TASK OBJECTIVE: An exact transcript of all the records is required, with nothing left out.

--- START ---

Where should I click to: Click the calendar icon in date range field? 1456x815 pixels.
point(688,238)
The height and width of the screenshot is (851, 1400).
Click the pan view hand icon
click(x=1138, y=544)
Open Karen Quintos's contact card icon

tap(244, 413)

--- END ---

WORKED SOLUTION:
Where should I click to: Click the calendar icon in date range field? 1456x815 pixels.
point(688,238)
The height and width of the screenshot is (851, 1400).
Click the pan view hand icon
click(x=1138, y=544)
Open Karen Quintos's contact card icon

tap(244, 413)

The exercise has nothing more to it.